LAS VEGAS -- Cold case murders are some of the toughest cases for police to crack when leads dry up, witnesses vanish and justice is put on hold.
Investigators are using DNA technology and a cold case grant in helping local police to bring suspected killers to justice that wasn't possible 10 years ago.
Barbara Ann Cox was 22 years old when she was raped and strangled in Las Vegas back in 1978. The body was found but the investigators case went cold and her killer remained at large.
Claude Cox said his little sister's murder haunted him and his family for more than 30 years. Three months ago, police tracked down suspected serial killer Nathan Burkett through his DNA.
"Outgoing, fun, pretty, beautiful, you know, just lively and 22 years old -- full of life," Cox said.
The arrest was made possible through a $500,000 cold case grant that allowed Metro Police to go back through more than 1,000 cold case files for clues.
A team of 13 dedicated scientists work at Metro's forensic lab to unlock the mysteries that have stumped cold case detectives.
"Nathan Burkett may never have been identified without the usage of DNA today," Metro Lt. Ray Steiber said.
DNA manager of the forensic lab for Metro Kim Murga heads up the art lab and said the sensitive business of DNA testing has changed over the last 10 years. Murga added a lot of the breakthrough in the DNA science comes in the aftermath of 9/11.
"The technology has advanced so far, so quickly, that we are able to unlock cases, and obtain genetic profiles from items that just a couple of years ago was not possible," Murga said. "All the work we do on homicides and sex assaults is down the hall."
The FBI and the City of New York vowed to bring those responsible for the terrorist attack to justice. Thousands of damaged DNA samples were analyzed and it pushed the science to its limits. The DNA science quickly evolved and now the amount of DNA needed to get a positive match is getting smaller.
"It was required to have a blood stain the size of a quarter to get a DNA profile," Murga said. You needed about eight weeks, all sorts of radioactive chemicals in order to do so, technology and techniques have evolved so far that now all you need is enough DNA on the tip of a pinhead and literally a day's worth of work to obtain a genetic profile."
The lab has seen its case load jump from just a couple hundred cases a few years ago, to 2,000 cases per year ranging from finger prints in burglaries to microscopic blood stains.
The combined DNA index system or Codis is a nationwide FBI data base that houses millions of DNA samples. Lab technicians said sometimes those matches come up with leads police have been searching decades for.
"They can be a match, and it can provide numbers well over a hundred or a million times the world's population, so they are very individual, very unique," Murga added.
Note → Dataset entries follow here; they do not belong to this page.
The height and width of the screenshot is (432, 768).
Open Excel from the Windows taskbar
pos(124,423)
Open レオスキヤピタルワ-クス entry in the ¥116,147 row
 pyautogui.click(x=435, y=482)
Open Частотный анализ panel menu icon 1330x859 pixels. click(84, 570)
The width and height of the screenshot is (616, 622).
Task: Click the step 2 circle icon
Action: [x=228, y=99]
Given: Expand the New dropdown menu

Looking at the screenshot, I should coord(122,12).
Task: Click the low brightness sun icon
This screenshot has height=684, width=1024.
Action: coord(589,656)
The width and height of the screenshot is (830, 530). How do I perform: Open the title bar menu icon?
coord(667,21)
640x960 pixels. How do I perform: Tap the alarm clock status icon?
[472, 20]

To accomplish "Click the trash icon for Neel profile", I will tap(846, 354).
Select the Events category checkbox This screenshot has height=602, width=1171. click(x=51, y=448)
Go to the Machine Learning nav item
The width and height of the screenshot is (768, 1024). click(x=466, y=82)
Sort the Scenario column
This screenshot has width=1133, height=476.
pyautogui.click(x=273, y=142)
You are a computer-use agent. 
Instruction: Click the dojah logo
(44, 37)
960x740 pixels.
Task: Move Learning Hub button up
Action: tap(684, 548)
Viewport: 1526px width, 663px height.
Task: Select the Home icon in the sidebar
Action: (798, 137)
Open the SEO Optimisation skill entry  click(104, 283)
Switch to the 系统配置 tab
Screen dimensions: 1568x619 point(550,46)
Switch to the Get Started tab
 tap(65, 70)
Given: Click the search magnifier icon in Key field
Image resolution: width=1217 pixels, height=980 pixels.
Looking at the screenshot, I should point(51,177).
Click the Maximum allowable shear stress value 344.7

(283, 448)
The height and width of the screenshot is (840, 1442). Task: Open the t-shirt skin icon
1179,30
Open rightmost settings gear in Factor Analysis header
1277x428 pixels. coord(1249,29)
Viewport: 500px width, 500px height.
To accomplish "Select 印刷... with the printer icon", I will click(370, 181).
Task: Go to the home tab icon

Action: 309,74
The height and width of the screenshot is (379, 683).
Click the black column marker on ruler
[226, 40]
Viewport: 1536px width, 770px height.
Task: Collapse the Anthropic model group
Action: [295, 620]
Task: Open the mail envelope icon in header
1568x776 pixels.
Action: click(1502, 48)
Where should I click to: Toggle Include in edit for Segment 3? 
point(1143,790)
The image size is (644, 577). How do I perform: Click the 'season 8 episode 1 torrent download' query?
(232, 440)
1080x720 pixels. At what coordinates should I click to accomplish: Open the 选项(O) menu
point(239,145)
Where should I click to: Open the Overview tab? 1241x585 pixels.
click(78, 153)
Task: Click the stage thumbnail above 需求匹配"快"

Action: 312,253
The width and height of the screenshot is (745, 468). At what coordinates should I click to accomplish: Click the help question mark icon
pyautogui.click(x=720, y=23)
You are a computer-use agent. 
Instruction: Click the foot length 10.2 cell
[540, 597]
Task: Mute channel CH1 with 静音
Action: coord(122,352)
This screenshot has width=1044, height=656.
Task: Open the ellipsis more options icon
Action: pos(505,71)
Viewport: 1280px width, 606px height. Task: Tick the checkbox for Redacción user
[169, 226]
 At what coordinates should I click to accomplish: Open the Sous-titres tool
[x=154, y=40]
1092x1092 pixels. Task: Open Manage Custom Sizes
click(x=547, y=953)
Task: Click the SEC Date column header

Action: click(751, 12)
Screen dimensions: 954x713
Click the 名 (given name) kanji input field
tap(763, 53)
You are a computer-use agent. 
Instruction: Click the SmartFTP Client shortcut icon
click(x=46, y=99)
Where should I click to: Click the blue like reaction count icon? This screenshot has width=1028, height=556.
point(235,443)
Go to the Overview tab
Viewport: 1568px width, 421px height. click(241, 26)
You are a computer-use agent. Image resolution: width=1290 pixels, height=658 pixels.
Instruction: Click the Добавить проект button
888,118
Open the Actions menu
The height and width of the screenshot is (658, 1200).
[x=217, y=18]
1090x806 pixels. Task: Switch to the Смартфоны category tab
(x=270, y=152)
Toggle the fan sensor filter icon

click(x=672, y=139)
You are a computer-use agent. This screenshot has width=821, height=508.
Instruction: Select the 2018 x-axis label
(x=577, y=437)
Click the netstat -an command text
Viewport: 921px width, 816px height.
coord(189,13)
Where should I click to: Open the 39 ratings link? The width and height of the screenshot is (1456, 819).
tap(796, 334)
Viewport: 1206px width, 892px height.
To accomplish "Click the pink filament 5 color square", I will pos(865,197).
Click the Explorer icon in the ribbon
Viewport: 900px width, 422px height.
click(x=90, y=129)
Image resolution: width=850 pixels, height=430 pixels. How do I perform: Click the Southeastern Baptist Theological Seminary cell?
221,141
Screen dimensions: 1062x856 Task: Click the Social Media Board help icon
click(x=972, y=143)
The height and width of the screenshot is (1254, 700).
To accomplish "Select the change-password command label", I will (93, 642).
One of the lab's matches also moved another cold case from Metro's shelves to the district attorney's office for prosecution.
Tina Gayle Mitchell's murder in 1994 was also linked to Nathan Burkett.
"A lot of the work that we do associated with the cold cases is actually funded through federal grants and it's done on overtime, so even though people are getting paid for it, people do give up their personal lives to actually work these cases and trying to get them solved and trying to get investigative information to the detectives," Murga said.
Metro said 21 cold cases have seen new leads and the lab expects more breaks to be coming soon.
The money from the Federal Cold Case DNA Grant is close to running out and Metro is preparing to apply again.
Lab technicians said not every cold case with DNA is automatically tested because the process is expensive and time consuming.